Mangalyaan, India's maiden Mars Orbiter Mission sent by the Indian Space Research Organisation (ISRO), crossed moon's orbit on Monday in its journey to the Red planet.
This is the first time ISRO has manoeuvred its spacecraft into deep space. Mangalyaan has crossed the distance of moon's orbit around Earth (mean distance 3, 85,000 km).
"The Mars Orbiter spacecraft has crossed the Moon orbit's this morning. So technically after crossing Moon's orbit of around 3, 85,000 km, it is now travelling beyond the Moon. It has already crossed 5, 36,000 km as of 5pm on Monday," ISRO sources told PTI.
The space organisation had successfully tossed the Orbiter to Mars in the Trans Mars Trajectory (TMI), i.e. the sun-centric orbit on 1 December. After the completion of this manoeuvre, the Earth orbiting phase of the spacecraft ended and the spacecraft was put on course to encounter Mars after a journey of about 10 months around the sun. The spacecraft has to travel 680 million km to reach its destination.
ISRO has pushed the spacecraft closer to the helio-centric orbit in five orbit raising manoeuvres beginning from November.
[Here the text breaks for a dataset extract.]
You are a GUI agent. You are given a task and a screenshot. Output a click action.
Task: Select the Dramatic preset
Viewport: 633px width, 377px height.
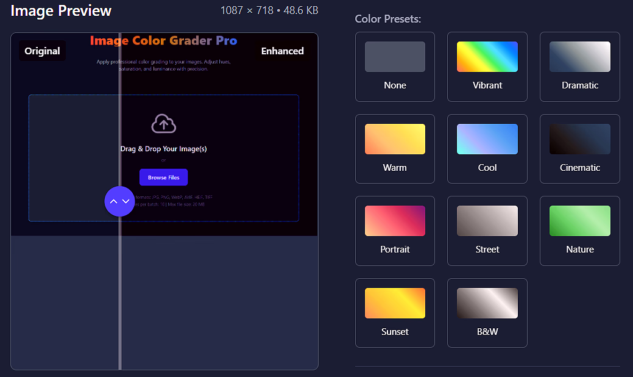(x=579, y=66)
Mangalyaan was successfully launched by the Polar Satellite Launch Vehicle- C25 (PSLV) on 5 November from Sriharikota.
The 1,340 kg Orbiter, carrying five scientific instruments to study the Martian surface and atmosphere, is being monitored, commanded, navigated and controlled by scientists at Spacecraft Control Centre at ISRO Telemetry, Tracking and Command Network (ISTRAC) in Bangalore.
The spacecraft will be set in the Martian orbit in September 2014. It will then be tracked through Deep Space Network from ISTRAC and NASA's Jet Propulsion Laboratory. The Orbiter will travel for 300 days in deep space to reach the Martian orbit.
The ₹450-crore mission is a technology demonstrator that will help ISRO develop technologies required for designing, planning, management and operations of an interplanetary mission.